An exact reproduction of all entries is expected.

(Beginning of DATA TO PROCESS)

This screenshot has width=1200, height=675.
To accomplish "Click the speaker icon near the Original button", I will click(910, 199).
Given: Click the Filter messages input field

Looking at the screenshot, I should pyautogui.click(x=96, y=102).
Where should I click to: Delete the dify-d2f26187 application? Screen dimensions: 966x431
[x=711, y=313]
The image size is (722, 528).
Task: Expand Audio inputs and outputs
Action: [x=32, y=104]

(End of DATA TO PROCESS)

**ANSWER TO THIS PROBLEM:**
This screenshot has width=1200, height=675.
To accomplish "Click the speaker icon near the Original button", I will click(910, 199).
Given: Click the Filter messages input field

Looking at the screenshot, I should pyautogui.click(x=96, y=102).
Where should I click to: Delete the dify-d2f26187 application? Screen dimensions: 966x431
[x=711, y=313]
The image size is (722, 528).
Task: Expand Audio inputs and outputs
Action: [x=32, y=104]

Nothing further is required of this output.